Imagine waking up to find to a pistol crudely bolted to each of your hands. Makes using a phone, toilet or doorknob pretty tricky. This is the challenge faced by Daniel Radcliffe’s character Miles in the video game worshipping schlock film Guns Akimbo from Kiwi writer/director Jason Lei Howden. In this, the follow up to his first cult classic film “Deathgasm”, Lei Howden explores our relationship with technology, the world of gaming, and the cult of fandom surrounding it. In interviews the director has described The Running Man with its televised violence and the Terminator as key influences.
The film begins with some coding, akin to The Matrix, but it’s a different member of the Weaving family in this one – Samara, as Nix – the champion killer of an underground fight club known as Skizm.
“You sit on your computers, liking pictures of smiling babies, sharing inspirational quotes, but what you really want to see is death.

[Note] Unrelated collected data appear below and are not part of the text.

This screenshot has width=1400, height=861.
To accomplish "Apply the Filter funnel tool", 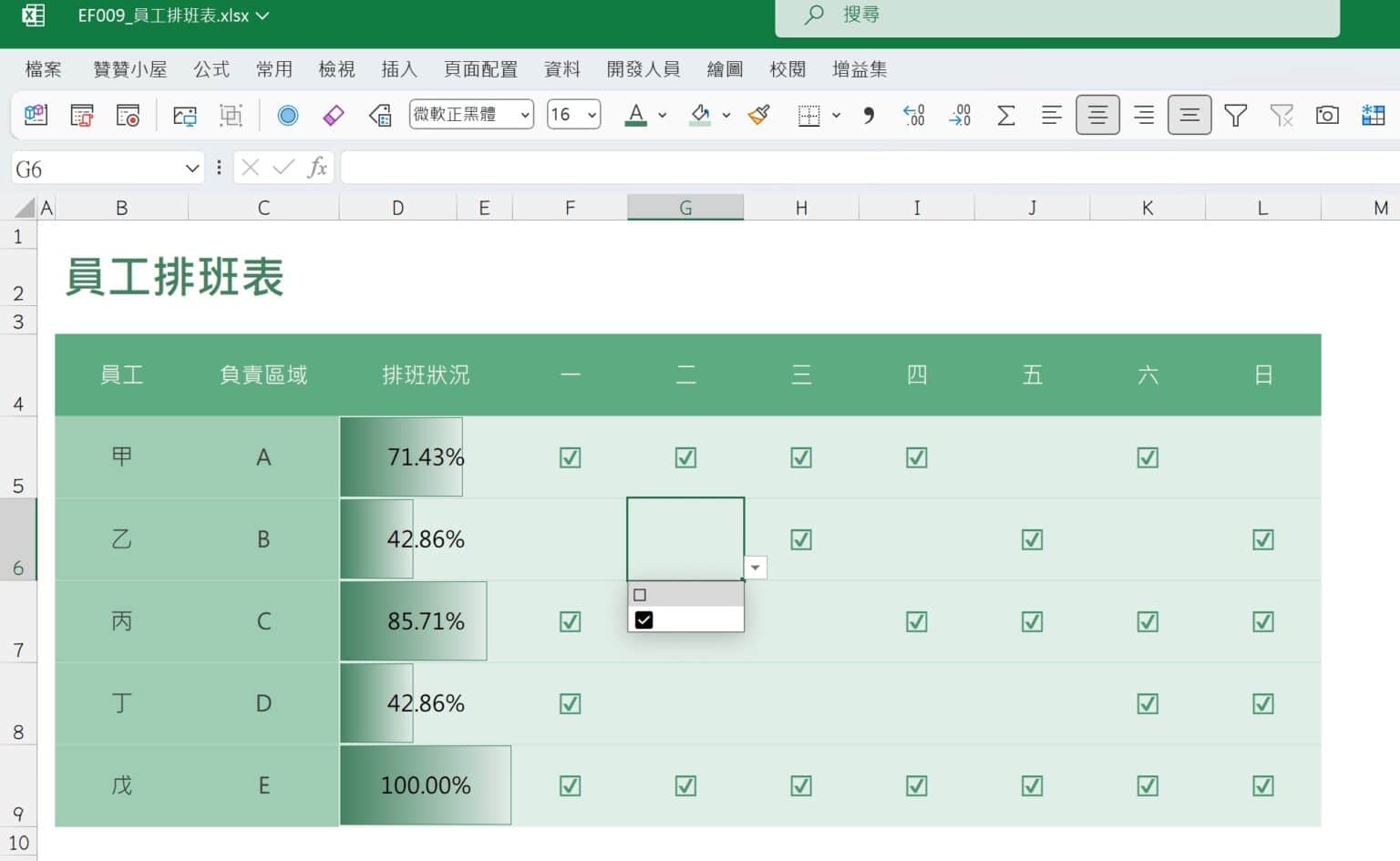I will point(1235,115).
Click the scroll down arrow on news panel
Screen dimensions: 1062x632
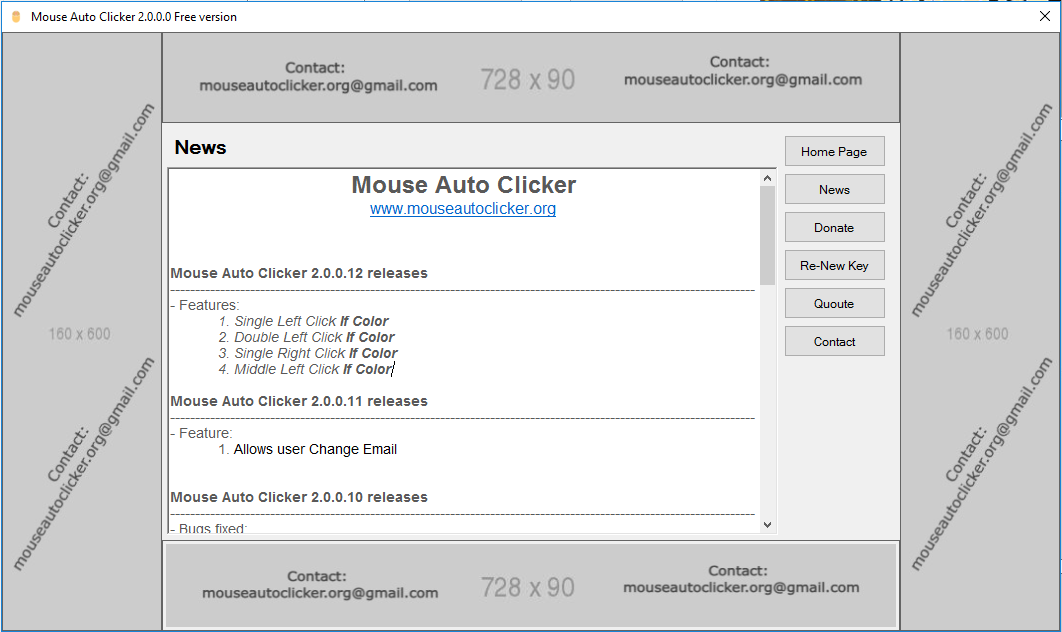point(767,523)
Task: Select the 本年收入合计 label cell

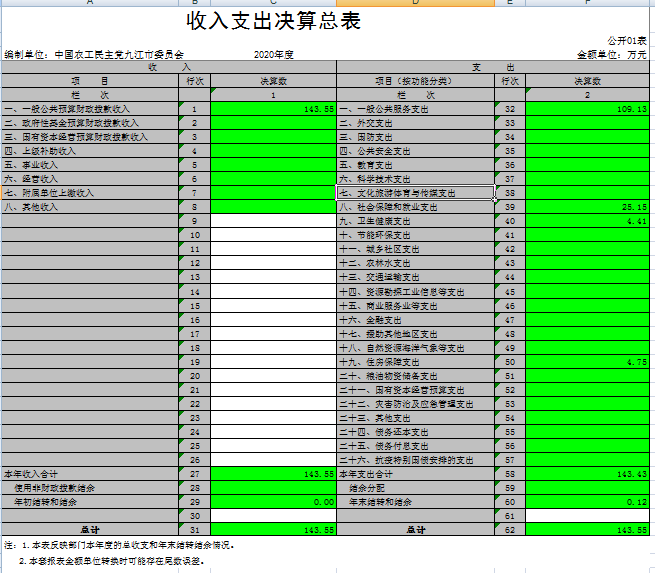Action: pyautogui.click(x=89, y=474)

You click on horrific news headlines – violence, destruction, terrorism, war – because it makes your shitty little lives seems that little bit less shitty. Wanna go viral? Skizm is the virus”
When Miles, who works as a programmer for a mobile phone game studio, makes inflammatory comments on a Skizm video, he is targeted by the gaming overlord who sends goons to Miles apartment in downtown “Shrapnel City” (with Munich and Auckland serving as shooting locations), to involuntarily sign him up to a Skizm match. His opponent? Nix, a substance abusing veteran of almost 50 kills who should have no trouble dispatching the mild mannered Miles.

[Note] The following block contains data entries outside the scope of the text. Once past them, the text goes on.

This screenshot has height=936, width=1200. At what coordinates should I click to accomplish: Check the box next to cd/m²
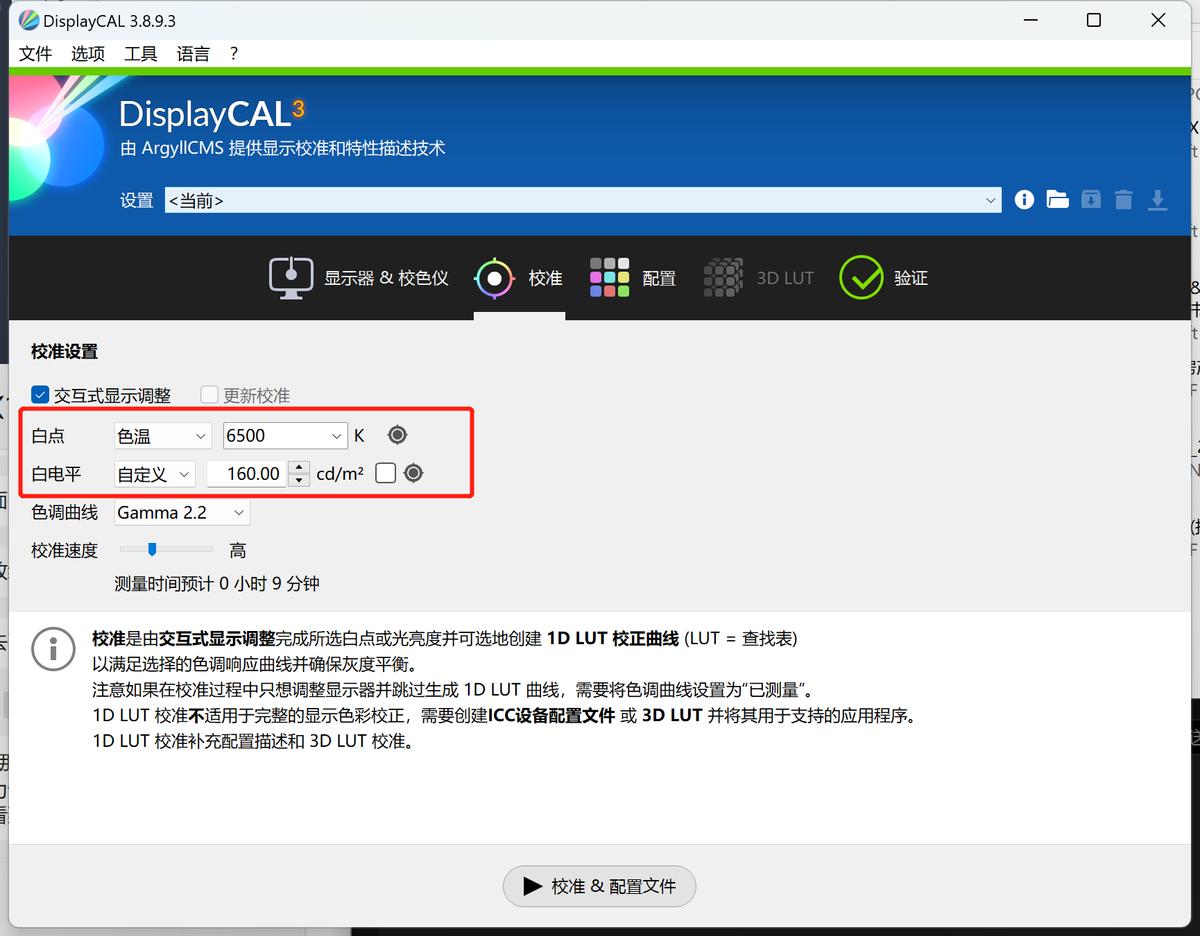click(385, 472)
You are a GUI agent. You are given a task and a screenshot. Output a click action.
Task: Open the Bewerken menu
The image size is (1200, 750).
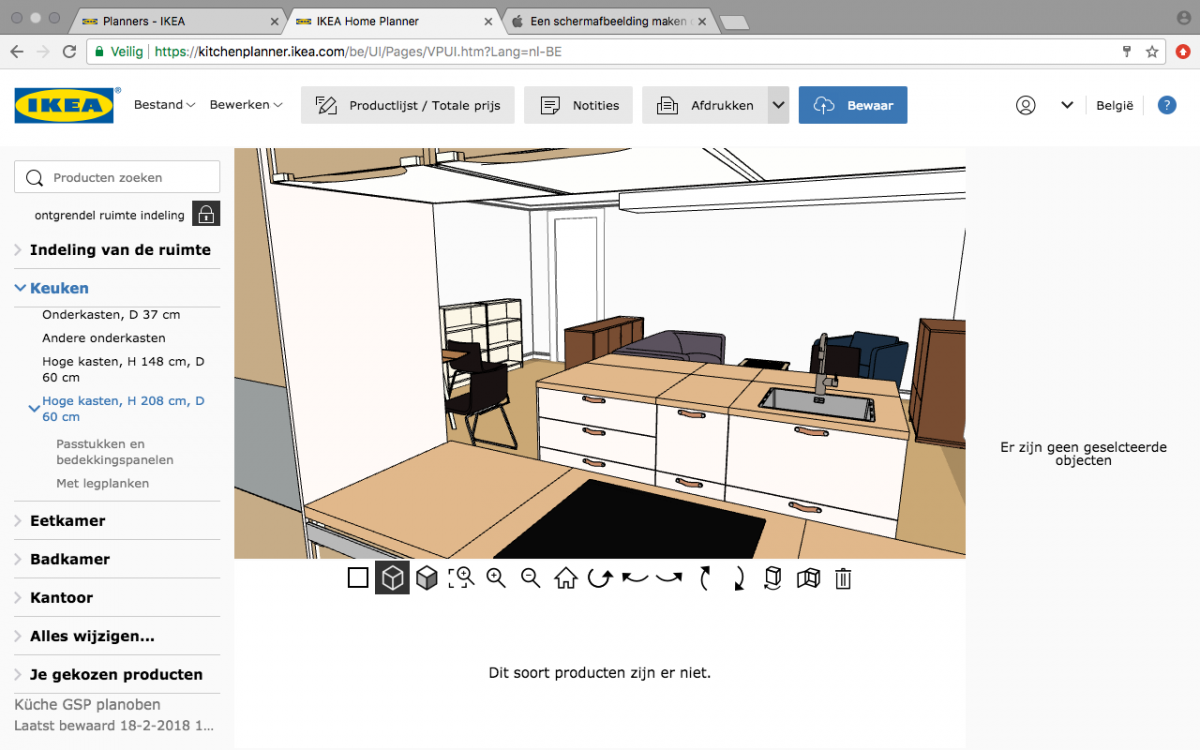pyautogui.click(x=245, y=105)
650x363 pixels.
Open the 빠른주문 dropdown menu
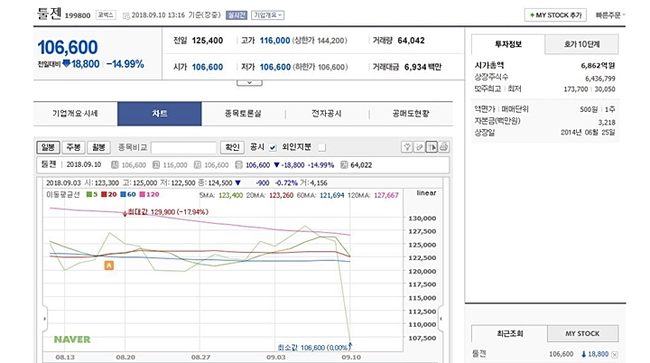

On their first encounter as Miles comes out of his apartment to meet his ex-girlfriend Nova, Nix is on her way to kill him striding down the hallway with a dollar bill jammed in her nose.
He pleads his case. She laughs at his toy collection and from there the film runs the gamut of being a live action film version of Fortnite, along with some social commentary thrown in as fans gawk on via “Twitch” styled streaming platforms.

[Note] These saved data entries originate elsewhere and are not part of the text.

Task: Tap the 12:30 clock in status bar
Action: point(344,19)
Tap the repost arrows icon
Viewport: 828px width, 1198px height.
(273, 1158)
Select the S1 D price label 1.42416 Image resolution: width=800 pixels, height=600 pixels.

The film delivers plenty of action as Miles and Nix battle each other, as well as trying to bring down the sadistic boss level baddie behind Skizm, who it turns out has a past that connects many dots in the story. The movie is also rich in laughs, with Rhys Darby as a homeless man helping Miles a highlight.
All in all this should be a delight for fans of cult films and video games. It is pretty bonkers, doesn’t take itself too seriously and delivers a blood soaked slab of action.